Preclinical data on SY-1425, Syros Pharmaceuticals’ selective retinoic acid receptor alpha (RARα) agonist, suggest this is a promising treatment to be used in combination with Vidaza (azaciditine), a standard of care treatment for acute myeloid leukemia (AML) and myelodysplastic syndrome (MDS), and with anti-CD38 therapies, in patients with AML and MDS.
SY-1425 is currently being evaluated in a Phase 2 trial of AML and MDS patients (NCT02807558). The findings have led to the expansion of the ongoing trial to include an arm assessing the safety and efficacy of SY-1425 plus Vidaza, and may lead to a new trial investigating its combination with anti-CD38 therapies.
Syros recently presented the findings at the American Association for Cancer Research (AACR) 2017 Annual Meeting in Washington, D.C.

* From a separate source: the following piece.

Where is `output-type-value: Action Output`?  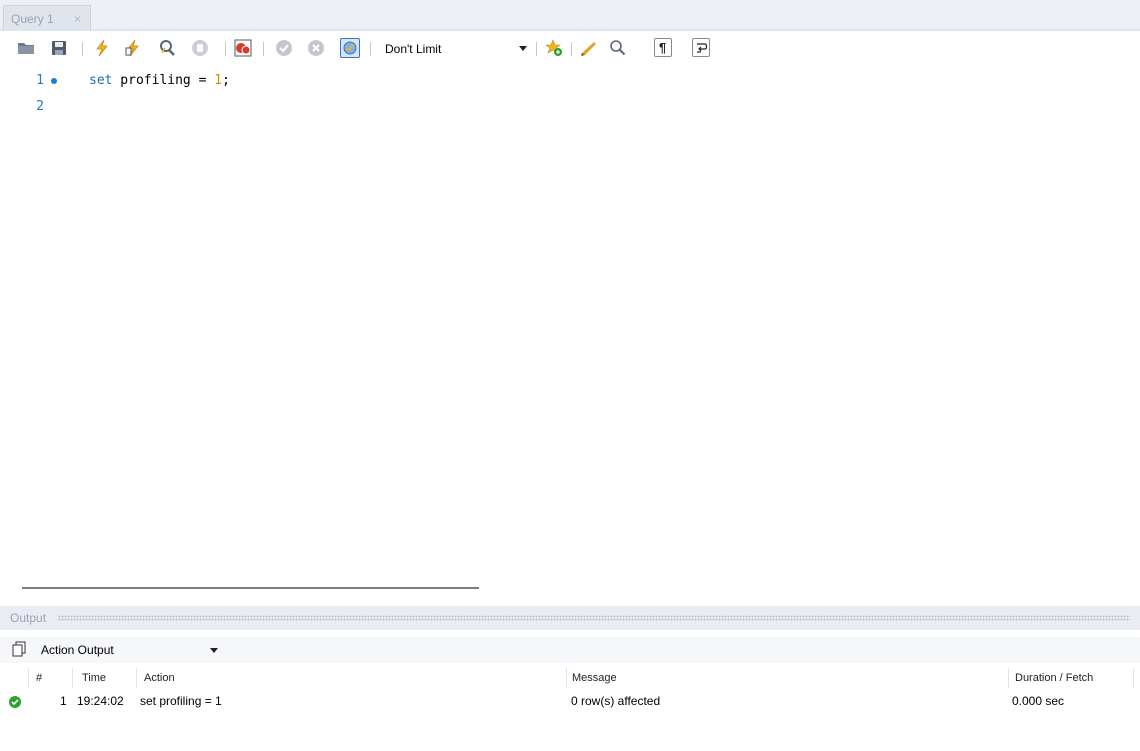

In a first presentation, “SY-1425 (tamibarotene), a selective RARα agonist, shows synergistic anti-tumor activity with hypomethylating agents in a biomarker selected subset of AML,” Syros researchers showed that SY-1425 works in synergy with drugs like Vidaza that induce epigenetic changes in the DNA and that are currently used as standard of care in AML and MDS.
The researchers used mice injected with patient-derived AML cells that had high RARa levels and treated them with SY-1425 plus Vidaza. Results showed that the combination approach results in better clearance of tumor cells and longer duration of response compared to either drug alone. The combo also reduced tumor burden to less than 5 percent in bone marrow and other tissues. No unexpected safety events were observed.
In the second presentation, “SY-1425, a selective RARα agonist, induces high levels of CD38 expression in RARA-high AML tumors creating a susceptibility to anti-CD38 therapeutic antibody treatment,” scientists demonstrated that SY-1425 induces the expression of CD38 in AML cells with high RARa levels. The anti-CD38 antibody, Darzalex (daratumumab) is currently approved to treat various CD38-positive multiple myeloma populations. But AML cells do not usually express this protein, which makes them unresponsive to the treatment.
The findings show that SY-1425 induces CD38 levels in RARa-high AML cells that are similar to those in multiple myeloma cells which respond to Darzalex. Consistently, when combined with Darzalex, SY-1425 triggers robust activation of the immune system against RARa-high AML cells.
A third presentation, “AML patient clustering by super-enhancers reveals an RARA associated transcription factor signaling partner,” showed that, like RARa, high levels of the IRF8 protein also predict response to SY-1425 treatment. AML cells with high IRF8 are 1,000 times more sensitive to the drug than cells with low IRF8.
Based on the findings, Syros plans to use both RARa and IRF8 to select patients for enrollment in its Phase 2 trial. The company estimates that about one-third of AML and MDS patients will have one or both markers.
“Our clinical strategy with SY-1425 is to quickly and efficiently explore its potential as both a single agent and in combination for AML and MDS patients whose disease is driven by the abnormal expression of RARA pathway-associated genes, including RARA and IRF8,” Syros CEO Nancy Simonian, MD, said in a press release. “The new data presented at AACR provide the foundation for our rational combination strategy, supporting the expansion of our ongoing Phase 2 clinical trial to include a combination dosing arm with hypomethylating agent therapy, as well as the future clinical investigation of SY-1425 in combination with anti-CD38 therapies.”